▶ [SELECTED EXCERPT]

★ ★ ★ ★

In perl.git, the branch blead has been updated

<https://perl5.git.perl.org/perl.git/commitdiff/f8edfb87c2ebbcbe6d91f1cc4cbd0f085d3b44c1?hp=03c1e4ab1d6ee9062fb3f94b0ba31db6698724b1>

- Log -----------------------------------------------------------------
commit f8edfb87c2ebbcbe6d91f1cc4cbd0f085d3b44c1
Author: Karl Williamson <k...@cpan.org>
Date:   Thu Dec 7 18:47:34 2017 -0700

    sv.c: White-space only
    
    This outdents some lines that the previous commit removed an enclosing
    block of.

commit c58971e910419d745ca5a1e6c474d930af17738a
Author: Karl Williamson <k...@cpan.org>
Date:   Thu Dec 7 18:42:53 2017 -0700

    utf8_upgrade_flags_grow(): Use faster variant count
    
    Now that we have a much faster way of counting the characters that would
    expand to two bytes when a string is translated into UTF-8, use that,
    instead of trying to choose one of two methods.  This simplifies the
    code.  Note that the faster method doesn't happen on EBCDIC platforms,
    but the simplification is worth the potential loss of being able to
    choose methods.

commit 74472cc263121e60f8787f15c2dc2fc910dd8683
Author: Karl Williamson <k...@cpan.org>
Date:   Mon Dec 11 19:13:45 2017 -0700

    inline.h: Change extensive comment to a link
    
    I'm thinking the explanation of how the algorithm works  doesn't belong
    in the code, so replace it by the commit number so it can be found
    quickly.

-----------------------------------------------------------------------

Summary of changes:
 inline.h |  63 +---------------
 sv.c     | 252 +++++++++++++++++++--------------------------------------------
 2 files changed, 76 insertions(+), 239 deletions(-)

★ ★ ★ ★

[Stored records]
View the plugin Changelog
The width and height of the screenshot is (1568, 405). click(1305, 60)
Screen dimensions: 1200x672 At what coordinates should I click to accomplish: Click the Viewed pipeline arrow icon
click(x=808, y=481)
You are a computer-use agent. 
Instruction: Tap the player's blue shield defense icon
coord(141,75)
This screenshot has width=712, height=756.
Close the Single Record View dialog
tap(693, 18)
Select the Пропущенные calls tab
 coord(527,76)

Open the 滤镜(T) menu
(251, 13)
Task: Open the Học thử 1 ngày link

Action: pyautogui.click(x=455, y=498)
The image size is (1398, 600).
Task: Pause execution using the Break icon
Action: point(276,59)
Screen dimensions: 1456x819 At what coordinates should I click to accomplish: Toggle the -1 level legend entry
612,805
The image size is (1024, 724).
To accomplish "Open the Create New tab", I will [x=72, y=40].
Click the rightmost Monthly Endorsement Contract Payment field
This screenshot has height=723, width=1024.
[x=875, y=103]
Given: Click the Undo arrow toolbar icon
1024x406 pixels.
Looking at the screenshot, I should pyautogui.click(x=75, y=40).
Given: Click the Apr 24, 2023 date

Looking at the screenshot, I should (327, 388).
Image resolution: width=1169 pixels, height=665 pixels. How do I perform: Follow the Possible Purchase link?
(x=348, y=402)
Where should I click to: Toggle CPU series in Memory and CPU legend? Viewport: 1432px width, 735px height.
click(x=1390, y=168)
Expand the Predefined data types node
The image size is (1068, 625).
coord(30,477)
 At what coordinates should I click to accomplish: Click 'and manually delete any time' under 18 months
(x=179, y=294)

★ ★ ★ ★

▶ [EXERCISE] Reproduce the passage of the commit log from "Now that we" up to and including "choose methods.".

▶ [EXERCISE ANSWER]
Now that we have a much faster way of counting the characters that would
    expand to two bytes when a string is translated into UTF-8, use that,
    instead of trying to choose one of two methods.  This simplifies the
    code.  Note that the faster method doesn't happen on EBCDIC platforms,
    but the simplification is worth the potential loss of being able to
    choose methods.